Today in my survey classes I began by having my students work through the single sexiest poem of the entire period we're covering. I'd never actually taught this poem before, as it's just a bit long for a day when we're trying to cover a lot of ground, but today it seemed irresistible: it's rather lewd, tremendously funny, but also quite beautiful.

My morning class? Loved it. They succeeded in making the poem even dirtier than I'd originally believed it to be (in two cases they were actually misreading it, but in the third they were absolutely right: I'd missed a very salacious double-entendre), worked through some tough passages like champs, and I think learned a lot. We concluded our discussion, God help us, by considering what the poet himself might have looked like naked. Much merriment, much jollity.

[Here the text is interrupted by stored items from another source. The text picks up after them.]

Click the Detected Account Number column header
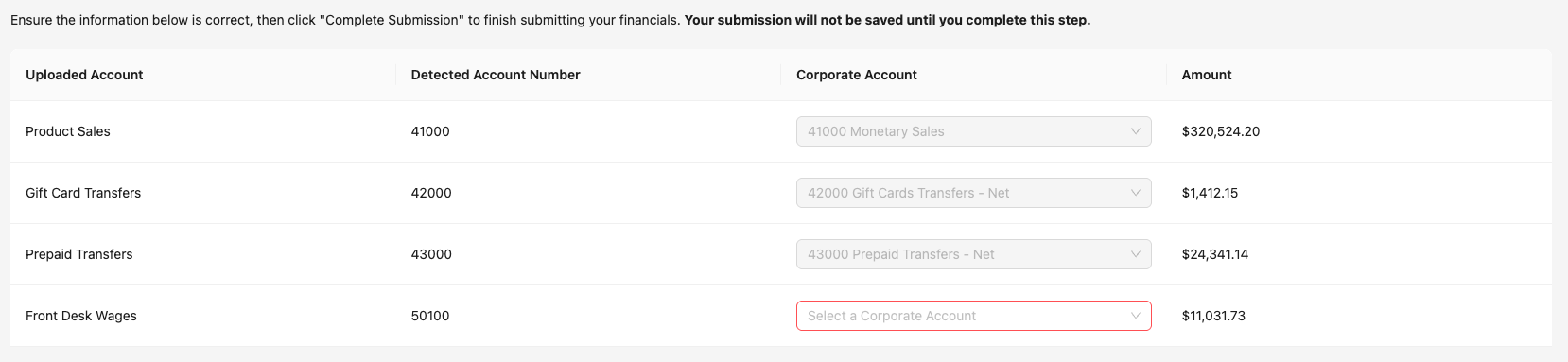This screenshot has width=1568, height=362. [496, 75]
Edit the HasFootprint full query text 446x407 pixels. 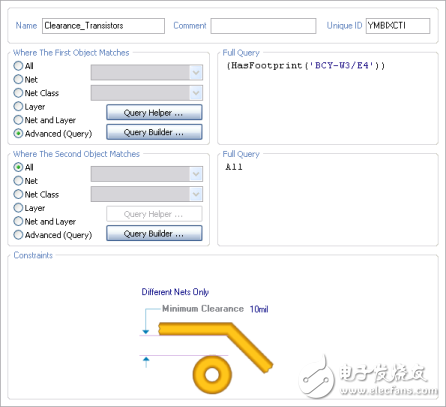coord(306,66)
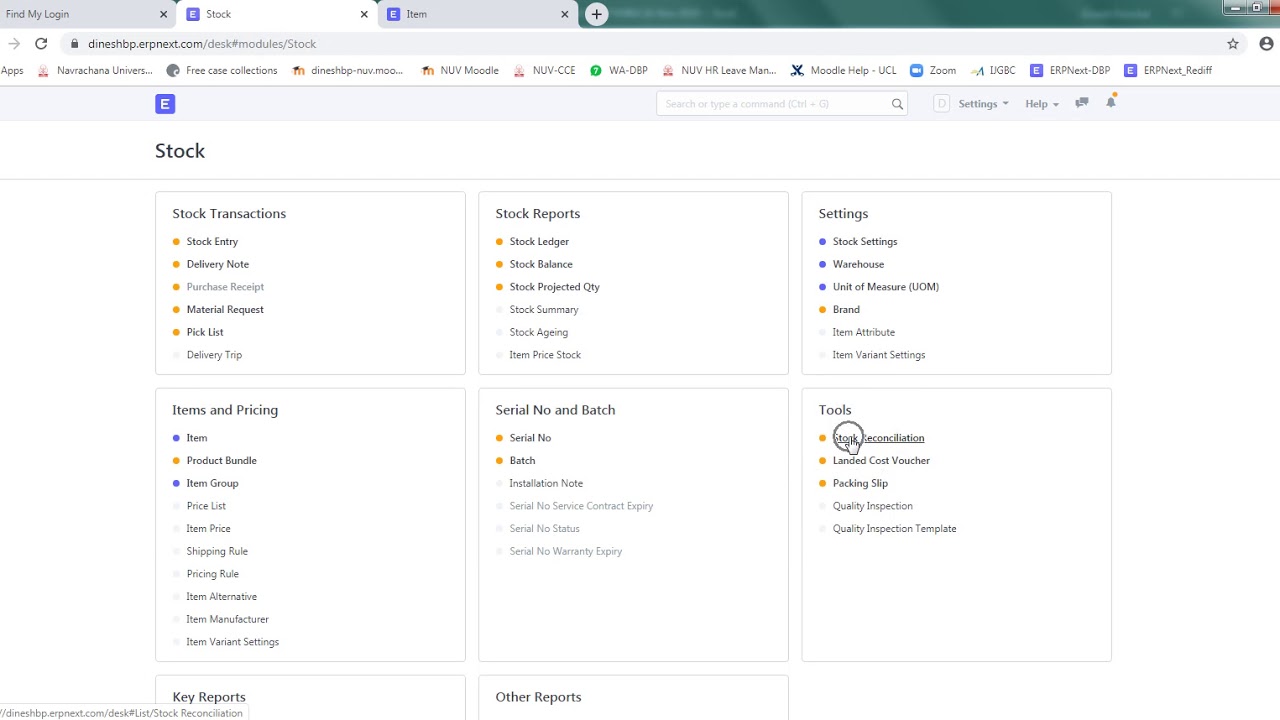Open the Chrome profile avatar icon
The width and height of the screenshot is (1280, 720).
[x=1266, y=44]
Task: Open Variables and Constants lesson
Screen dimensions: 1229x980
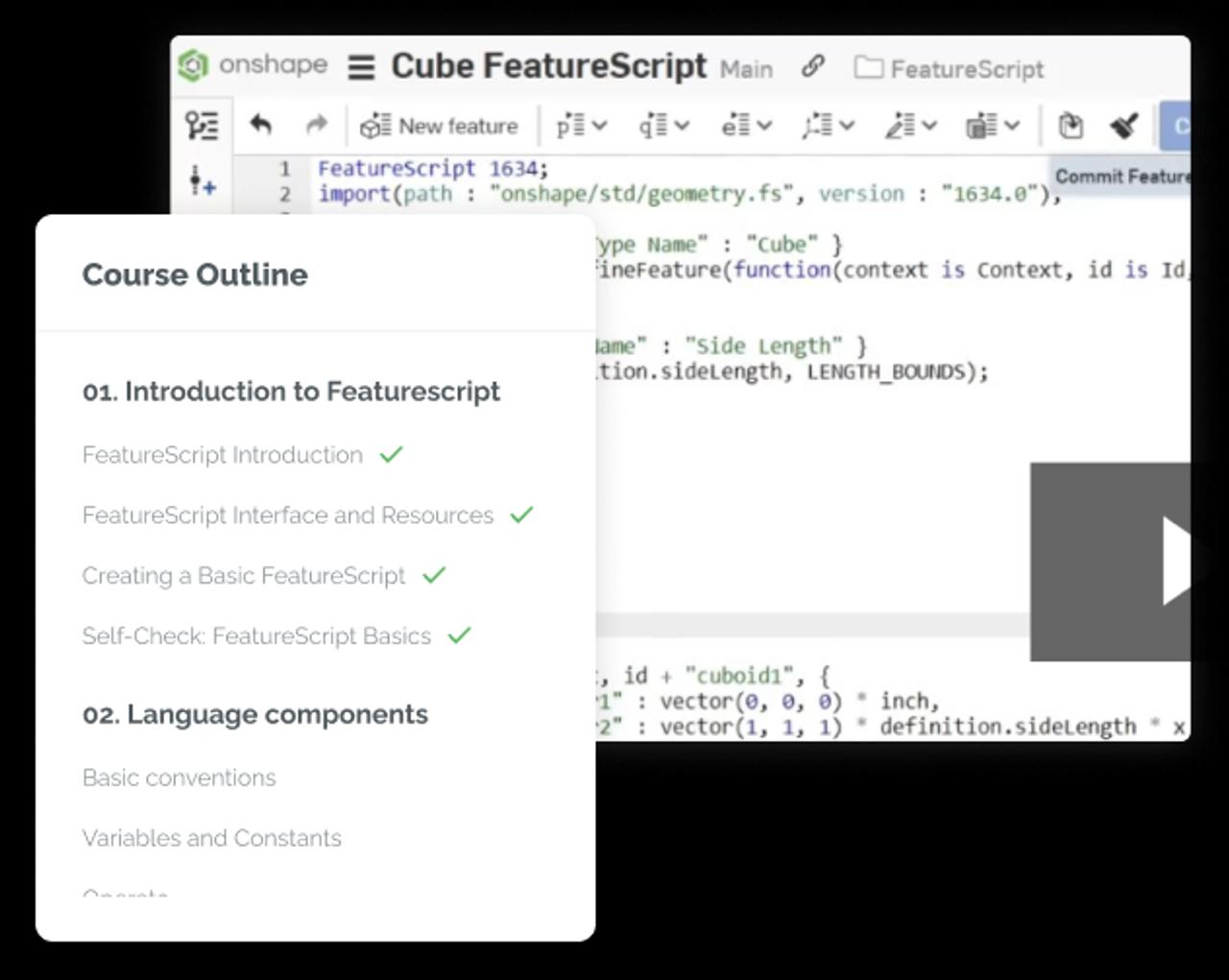Action: [212, 838]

My afternoon class? Eh. They got it--they just weren't particularly interested in it.

People, it's SEX! Naked people! And in an era where, apparently, you all believe that premarital sex was "absolutely forbidden" and that "just writing about it might have gotten him put in prison" (sadly, those are direct quotations from a paper I recently received).

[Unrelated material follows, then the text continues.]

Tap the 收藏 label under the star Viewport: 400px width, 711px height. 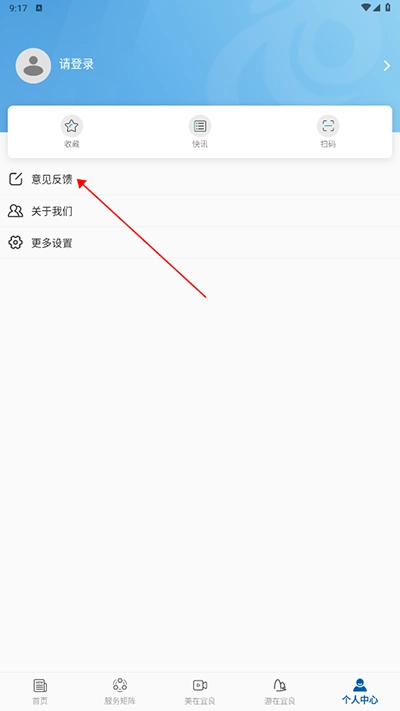[x=72, y=144]
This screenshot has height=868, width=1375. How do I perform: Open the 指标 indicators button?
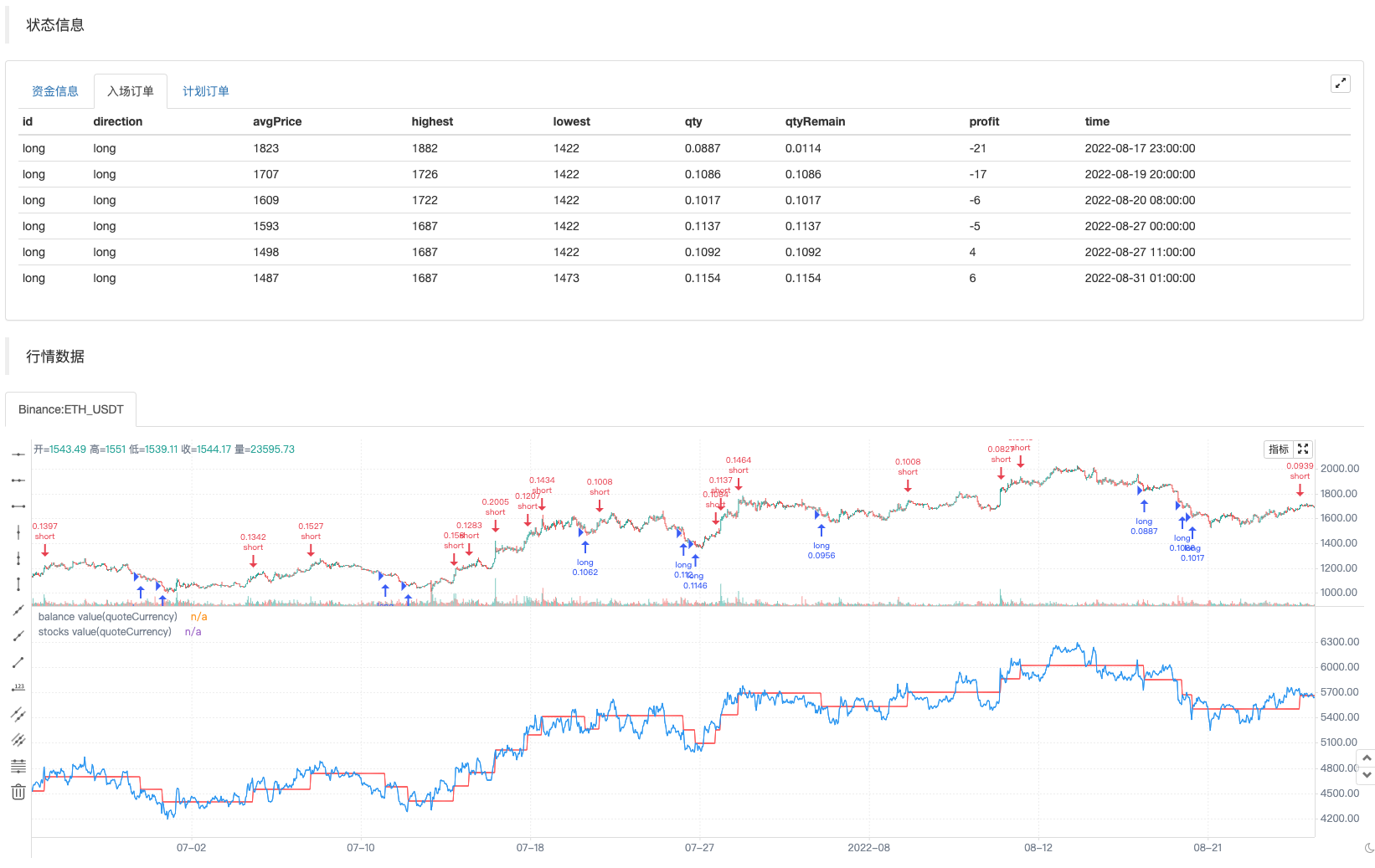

I mean really. If sex doesn't sell, what's this world coming to?

link | posted by La Lecturess at 11:22 PM |


Blogger Hieronimo commented at 2:14 AM~  

Wait... you're not going to tell us what the sexiest poem is? Talk about a tease!

Here's my vote for one of the sexiest Renaissance poems (not so lewd, but there's something about it):

by Robert Herrick

Whenas in silks my Julia goes,
Then, then, methinks, how sweetly flows
That liquefaction of her clothes.

Next, when I cast mine eyes and see
That brave vibration each way free;
O how that glittering taketh me!

Really it's the "liquefaction of her clothes" that's brilliant. And the way her clothes disappear in the caesura between stanzas.

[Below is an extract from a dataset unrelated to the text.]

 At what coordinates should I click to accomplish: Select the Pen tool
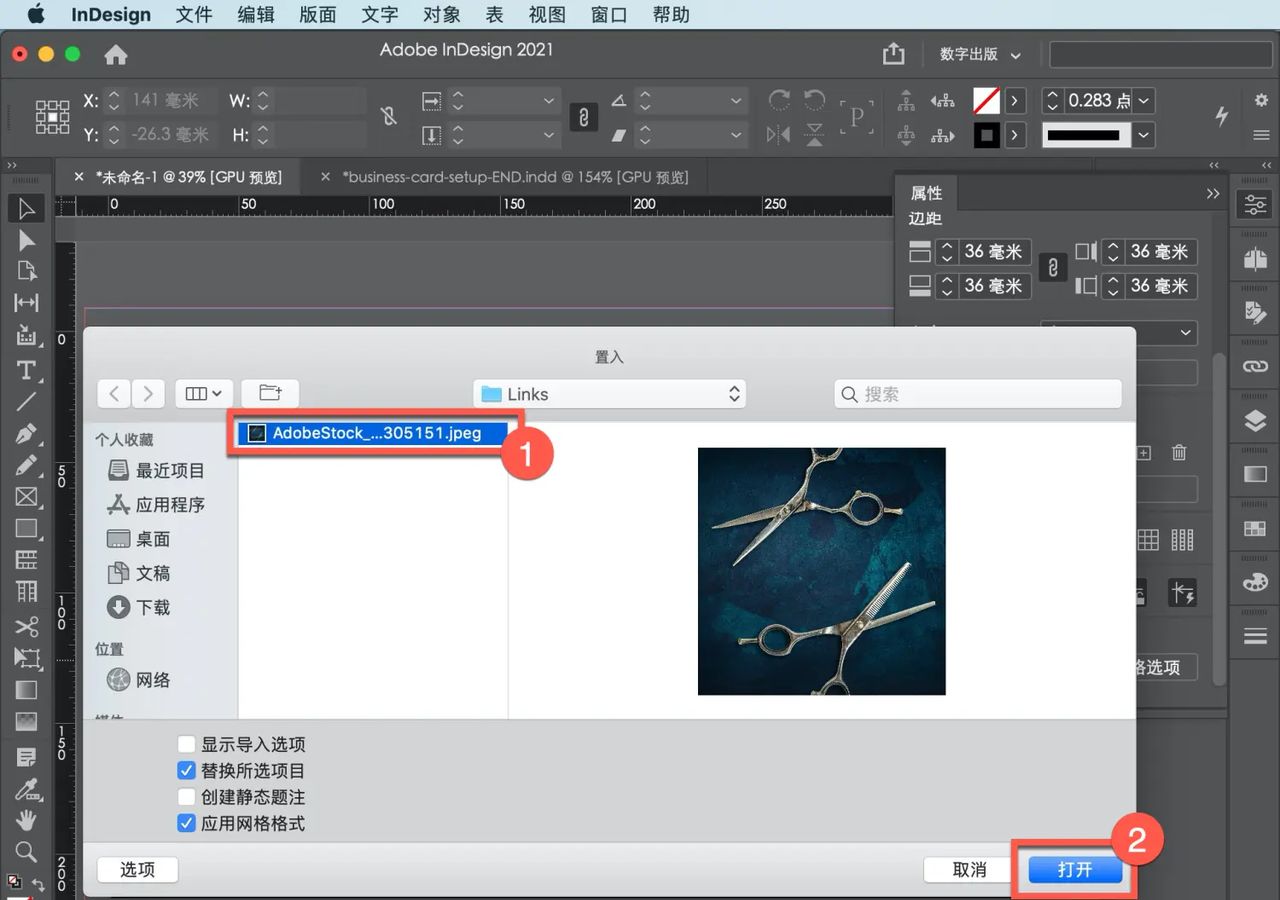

Blogger Bardiac commented at 9:48 AM~  

I'm guessing one of Donne's poems, maybe the one where he's telling his "mistress" to undress? Or "The Vine." Or?

SHARE please!!

(and of COURSE no one had sex before they were married! They took abstinence vows and ... yeah, there were a LOT of miracles with babies born within 7 months of their parent's weddings surviving! Amazing but true stories!)

Blogger Simplicius commented at 12:18 PM~  

Does the poetry of Rochester count as sexy, or is he just dirty?

Blogger La Lecturess commented at 12:38 PM~  

Rochester: probably more dirty than sexy. But in any event, he's not covered by the parameters of this particular survey.

Herrick: definitely sexy.

But nothing, to my mind, is as sexy as JD addressing his America. (Bardiac got it--a second-time winner! She's good at this game.)

Blogger Bardiac commented at 7:45 PM~  

Of course I'm good at this game! I have a dirty mind! (And enough knowledge of the Christian Bible to get myself into trouble, alas.)

Perhaps it's best I only confess to those traits when I'm relatively anonymous?

/tinfoil hat ON!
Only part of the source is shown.